The stage has been set for a possible confrontation between police and anti-pipeline protesters blocking access to four ports in the Vancouver area.
On Sunday the protesters were served with a court injunction ordering them to stop blocking access to four ports in the Vancouver area, but the protesters say they intend to stand their ground.
The court injunction, sought by the Vancouver Fraser Port Authority, orders protesters to leave the authority’s lands and stop blockading access points to ports in Vancouver and Delta, B.C. — or face arrest.
A spokeswoman for the authority said the action had to be taken so that port operations can resume.
The protesters are acting in solidarity with Wet’suwet’en hereditary chiefs, who are trying to halt construction of a massive pipeline project that crosses their traditional territory in northwestern British Columbia.
Their fight has sparked a protest movement that spans from the steps of the B.C. legislature in Victoria to the ports in Vancouver to rail lines in Ontario and Quebec.
Meantime, several people arrested at various remote locations in northwest B.C. near construction zones for the 670-kilometre Coastal GasLink natural gas pipeline were due in court Monday. They are charged with breach of trust, a Wet’suwet’en spokeswoman said.

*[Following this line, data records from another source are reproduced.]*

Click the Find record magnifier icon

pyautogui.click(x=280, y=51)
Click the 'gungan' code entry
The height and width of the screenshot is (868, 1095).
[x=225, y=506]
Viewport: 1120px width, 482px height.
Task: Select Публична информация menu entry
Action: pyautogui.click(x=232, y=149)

The RCMP said Saturday that officers enforcing a court injunction arrested 11 people who allegedly barricaded themselves in a warming centre in a forested area near a pipeline work site. The other arrests occurred Friday at another Indigenous camp near the pipeline route.
Premier John Horgan said the pipeline, which is part of the massive $40 billion LNG Canada liquefied natural gas export terminal project, is of vital economic and social importance to the province’s north and already has the approval of 20 elected First Nations councils along the route from Dawson Creek to Kitimat.
He said the courts have decided the pipeline can proceed and the rule of law must prevail.